Records shown:
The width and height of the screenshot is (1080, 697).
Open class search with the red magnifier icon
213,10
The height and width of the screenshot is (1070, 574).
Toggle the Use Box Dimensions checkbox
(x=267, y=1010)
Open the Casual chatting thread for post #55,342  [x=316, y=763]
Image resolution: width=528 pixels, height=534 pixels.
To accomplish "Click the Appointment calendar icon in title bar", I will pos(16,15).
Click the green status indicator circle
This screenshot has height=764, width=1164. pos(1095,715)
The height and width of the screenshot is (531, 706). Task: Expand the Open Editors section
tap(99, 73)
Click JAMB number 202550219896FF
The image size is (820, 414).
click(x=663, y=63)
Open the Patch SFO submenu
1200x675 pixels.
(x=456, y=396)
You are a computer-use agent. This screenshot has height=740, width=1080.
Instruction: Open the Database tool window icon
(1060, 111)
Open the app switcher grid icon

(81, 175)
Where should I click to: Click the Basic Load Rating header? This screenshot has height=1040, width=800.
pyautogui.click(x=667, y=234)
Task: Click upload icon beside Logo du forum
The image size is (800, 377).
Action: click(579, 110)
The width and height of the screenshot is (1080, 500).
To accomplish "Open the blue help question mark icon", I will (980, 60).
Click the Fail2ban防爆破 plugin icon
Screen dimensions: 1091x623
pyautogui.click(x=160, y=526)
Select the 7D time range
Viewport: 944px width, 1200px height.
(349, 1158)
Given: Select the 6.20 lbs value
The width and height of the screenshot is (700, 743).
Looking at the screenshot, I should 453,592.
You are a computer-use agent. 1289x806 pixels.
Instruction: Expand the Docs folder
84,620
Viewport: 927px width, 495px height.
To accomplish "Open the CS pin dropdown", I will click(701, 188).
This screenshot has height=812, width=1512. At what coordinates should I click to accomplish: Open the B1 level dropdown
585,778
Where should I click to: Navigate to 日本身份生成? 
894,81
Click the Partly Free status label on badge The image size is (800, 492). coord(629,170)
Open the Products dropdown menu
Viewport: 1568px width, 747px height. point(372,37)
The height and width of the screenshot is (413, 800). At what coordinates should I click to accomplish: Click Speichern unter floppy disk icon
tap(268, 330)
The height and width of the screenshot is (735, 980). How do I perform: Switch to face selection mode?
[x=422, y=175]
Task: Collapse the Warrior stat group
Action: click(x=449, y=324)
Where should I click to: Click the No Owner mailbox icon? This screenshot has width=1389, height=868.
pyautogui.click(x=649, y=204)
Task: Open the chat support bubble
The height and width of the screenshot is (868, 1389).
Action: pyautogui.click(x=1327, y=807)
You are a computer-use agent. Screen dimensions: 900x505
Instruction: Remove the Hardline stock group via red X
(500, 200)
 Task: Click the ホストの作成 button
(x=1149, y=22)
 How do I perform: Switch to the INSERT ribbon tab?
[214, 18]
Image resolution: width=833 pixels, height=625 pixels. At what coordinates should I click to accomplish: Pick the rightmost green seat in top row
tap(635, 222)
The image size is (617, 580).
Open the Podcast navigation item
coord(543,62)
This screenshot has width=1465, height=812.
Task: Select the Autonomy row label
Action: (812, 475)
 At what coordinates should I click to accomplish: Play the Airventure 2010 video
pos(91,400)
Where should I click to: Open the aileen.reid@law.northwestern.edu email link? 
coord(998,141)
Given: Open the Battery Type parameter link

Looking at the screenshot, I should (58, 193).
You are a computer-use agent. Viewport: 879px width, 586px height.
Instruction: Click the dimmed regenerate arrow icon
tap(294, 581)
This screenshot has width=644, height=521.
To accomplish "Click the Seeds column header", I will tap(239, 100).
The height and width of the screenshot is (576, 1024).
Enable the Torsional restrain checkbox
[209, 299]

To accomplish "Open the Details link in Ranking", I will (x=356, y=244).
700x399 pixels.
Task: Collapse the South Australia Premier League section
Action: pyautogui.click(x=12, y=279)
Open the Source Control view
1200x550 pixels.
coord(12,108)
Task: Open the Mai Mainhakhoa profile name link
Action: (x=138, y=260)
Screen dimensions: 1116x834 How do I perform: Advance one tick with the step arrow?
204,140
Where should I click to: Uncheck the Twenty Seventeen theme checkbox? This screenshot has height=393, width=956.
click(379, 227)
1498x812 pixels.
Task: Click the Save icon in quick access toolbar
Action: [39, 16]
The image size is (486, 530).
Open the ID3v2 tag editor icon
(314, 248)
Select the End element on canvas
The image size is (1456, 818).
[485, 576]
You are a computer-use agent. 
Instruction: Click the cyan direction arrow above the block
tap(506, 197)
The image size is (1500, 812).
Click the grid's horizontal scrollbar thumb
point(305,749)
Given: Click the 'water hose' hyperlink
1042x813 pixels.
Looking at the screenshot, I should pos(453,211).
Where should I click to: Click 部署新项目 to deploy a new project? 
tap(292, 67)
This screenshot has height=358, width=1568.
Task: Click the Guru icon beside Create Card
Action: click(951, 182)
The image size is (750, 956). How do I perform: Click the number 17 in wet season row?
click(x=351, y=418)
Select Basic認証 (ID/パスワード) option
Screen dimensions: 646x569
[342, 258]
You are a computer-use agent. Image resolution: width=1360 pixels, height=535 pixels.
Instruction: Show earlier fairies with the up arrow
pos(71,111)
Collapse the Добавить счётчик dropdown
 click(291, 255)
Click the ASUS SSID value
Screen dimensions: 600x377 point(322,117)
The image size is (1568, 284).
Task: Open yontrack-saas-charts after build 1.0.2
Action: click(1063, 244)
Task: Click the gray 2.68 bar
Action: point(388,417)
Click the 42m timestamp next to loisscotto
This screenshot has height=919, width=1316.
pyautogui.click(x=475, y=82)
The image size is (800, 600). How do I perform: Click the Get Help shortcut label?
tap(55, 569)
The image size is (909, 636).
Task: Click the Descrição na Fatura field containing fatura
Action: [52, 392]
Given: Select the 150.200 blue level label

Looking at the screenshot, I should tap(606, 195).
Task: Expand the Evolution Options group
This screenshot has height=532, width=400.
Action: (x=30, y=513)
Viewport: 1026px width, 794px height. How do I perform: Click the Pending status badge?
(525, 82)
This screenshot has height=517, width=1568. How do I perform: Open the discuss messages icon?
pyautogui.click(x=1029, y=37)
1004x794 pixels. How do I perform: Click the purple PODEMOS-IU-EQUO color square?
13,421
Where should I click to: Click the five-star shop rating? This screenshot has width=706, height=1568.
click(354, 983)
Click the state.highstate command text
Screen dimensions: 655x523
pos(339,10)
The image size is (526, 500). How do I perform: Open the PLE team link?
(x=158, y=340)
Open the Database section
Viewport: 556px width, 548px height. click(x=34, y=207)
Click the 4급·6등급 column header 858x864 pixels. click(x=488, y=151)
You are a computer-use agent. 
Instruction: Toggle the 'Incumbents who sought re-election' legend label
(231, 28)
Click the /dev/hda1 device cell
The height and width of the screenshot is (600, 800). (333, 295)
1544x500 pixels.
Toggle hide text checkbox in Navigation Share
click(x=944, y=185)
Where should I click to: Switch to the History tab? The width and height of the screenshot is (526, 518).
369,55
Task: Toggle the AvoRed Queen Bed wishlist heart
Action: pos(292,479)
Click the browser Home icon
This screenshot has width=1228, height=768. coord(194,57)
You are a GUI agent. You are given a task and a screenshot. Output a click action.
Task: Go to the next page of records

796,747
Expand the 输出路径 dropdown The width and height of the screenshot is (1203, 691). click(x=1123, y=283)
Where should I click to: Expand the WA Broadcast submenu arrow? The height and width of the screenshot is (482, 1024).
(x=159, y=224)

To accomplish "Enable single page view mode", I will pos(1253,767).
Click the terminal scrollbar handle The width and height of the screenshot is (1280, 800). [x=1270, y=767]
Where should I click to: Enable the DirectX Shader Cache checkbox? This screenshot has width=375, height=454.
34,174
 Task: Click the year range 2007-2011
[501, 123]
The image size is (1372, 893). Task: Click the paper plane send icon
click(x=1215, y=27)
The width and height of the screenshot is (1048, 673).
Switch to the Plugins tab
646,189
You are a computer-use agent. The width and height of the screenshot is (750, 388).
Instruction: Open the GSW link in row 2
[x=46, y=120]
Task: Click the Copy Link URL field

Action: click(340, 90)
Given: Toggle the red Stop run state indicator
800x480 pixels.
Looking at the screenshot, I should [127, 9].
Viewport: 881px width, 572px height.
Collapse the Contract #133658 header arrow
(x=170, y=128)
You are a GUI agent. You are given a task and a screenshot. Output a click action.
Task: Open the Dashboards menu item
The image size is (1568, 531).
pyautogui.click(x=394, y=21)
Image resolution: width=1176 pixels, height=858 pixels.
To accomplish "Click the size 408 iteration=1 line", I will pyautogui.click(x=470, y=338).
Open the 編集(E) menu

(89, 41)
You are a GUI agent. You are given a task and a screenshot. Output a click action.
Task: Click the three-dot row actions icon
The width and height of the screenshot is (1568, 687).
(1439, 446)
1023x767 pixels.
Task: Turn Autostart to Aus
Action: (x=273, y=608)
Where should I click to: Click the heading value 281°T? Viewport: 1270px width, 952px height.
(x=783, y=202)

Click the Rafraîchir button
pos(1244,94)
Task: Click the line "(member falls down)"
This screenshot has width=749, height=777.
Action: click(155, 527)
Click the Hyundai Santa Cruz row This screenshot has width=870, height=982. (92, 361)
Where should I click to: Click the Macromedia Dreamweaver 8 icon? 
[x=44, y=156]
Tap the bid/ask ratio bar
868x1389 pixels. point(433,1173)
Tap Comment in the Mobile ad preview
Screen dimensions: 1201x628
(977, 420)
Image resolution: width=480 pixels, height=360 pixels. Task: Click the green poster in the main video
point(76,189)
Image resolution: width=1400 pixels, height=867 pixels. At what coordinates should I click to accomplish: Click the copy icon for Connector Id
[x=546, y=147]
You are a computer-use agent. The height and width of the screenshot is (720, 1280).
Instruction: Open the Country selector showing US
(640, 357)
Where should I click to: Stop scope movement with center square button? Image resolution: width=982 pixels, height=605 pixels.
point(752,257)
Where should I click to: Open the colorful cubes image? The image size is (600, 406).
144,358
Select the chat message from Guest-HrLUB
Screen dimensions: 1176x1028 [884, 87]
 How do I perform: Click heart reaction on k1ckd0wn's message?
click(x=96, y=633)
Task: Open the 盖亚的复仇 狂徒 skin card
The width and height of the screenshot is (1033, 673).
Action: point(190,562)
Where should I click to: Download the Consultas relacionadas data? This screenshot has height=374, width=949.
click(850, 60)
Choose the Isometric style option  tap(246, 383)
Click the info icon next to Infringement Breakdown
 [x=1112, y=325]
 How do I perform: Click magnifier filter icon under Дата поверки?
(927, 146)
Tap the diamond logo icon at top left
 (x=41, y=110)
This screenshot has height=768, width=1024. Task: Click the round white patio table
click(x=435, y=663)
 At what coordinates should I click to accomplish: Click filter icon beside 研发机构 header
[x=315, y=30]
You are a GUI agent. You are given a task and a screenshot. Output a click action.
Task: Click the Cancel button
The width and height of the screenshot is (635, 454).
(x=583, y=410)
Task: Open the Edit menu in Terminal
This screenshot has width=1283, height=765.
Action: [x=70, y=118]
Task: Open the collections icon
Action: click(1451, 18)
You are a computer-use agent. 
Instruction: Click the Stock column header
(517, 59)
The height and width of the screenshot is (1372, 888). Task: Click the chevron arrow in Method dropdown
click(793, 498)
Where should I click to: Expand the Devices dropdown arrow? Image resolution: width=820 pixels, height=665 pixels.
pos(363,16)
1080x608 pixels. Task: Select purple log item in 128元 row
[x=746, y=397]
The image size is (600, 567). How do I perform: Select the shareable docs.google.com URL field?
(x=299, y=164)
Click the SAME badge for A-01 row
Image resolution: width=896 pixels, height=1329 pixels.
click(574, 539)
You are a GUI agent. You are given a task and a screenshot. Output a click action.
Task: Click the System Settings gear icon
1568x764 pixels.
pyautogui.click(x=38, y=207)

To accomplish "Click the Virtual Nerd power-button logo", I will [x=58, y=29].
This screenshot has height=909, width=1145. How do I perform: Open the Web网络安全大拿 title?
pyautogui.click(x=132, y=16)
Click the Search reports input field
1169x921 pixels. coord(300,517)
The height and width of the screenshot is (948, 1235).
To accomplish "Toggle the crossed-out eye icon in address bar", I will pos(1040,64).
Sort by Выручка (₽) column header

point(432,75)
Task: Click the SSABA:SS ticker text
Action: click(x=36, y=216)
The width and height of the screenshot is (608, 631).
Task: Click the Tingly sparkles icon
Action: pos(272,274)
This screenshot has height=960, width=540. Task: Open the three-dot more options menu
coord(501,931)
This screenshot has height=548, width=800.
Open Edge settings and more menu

Requirement: Looking back over the data above, restate word for word the lines that begin at the line with "Click JAMB number 202550219896FF" and end at the line with "Given: Select the 6.20 lbs value", inclusive.

Response to this exercise:
Click JAMB number 202550219896FF
The image size is (820, 414).
click(x=663, y=63)
Open the Patch SFO submenu
1200x675 pixels.
(x=456, y=396)
You are a computer-use agent. This screenshot has height=740, width=1080.
Instruction: Open the Database tool window icon
(1060, 111)
Open the app switcher grid icon

(81, 175)
Where should I click to: Click the Basic Load Rating header? This screenshot has height=1040, width=800.
pyautogui.click(x=667, y=234)
Task: Click upload icon beside Logo du forum
The image size is (800, 377).
Action: click(579, 110)
The width and height of the screenshot is (1080, 500).
To accomplish "Open the blue help question mark icon", I will (980, 60).
Click the Fail2ban防爆破 plugin icon
Screen dimensions: 1091x623
pyautogui.click(x=160, y=526)
Select the 7D time range
Viewport: 944px width, 1200px height.
(349, 1158)
Given: Select the 6.20 lbs value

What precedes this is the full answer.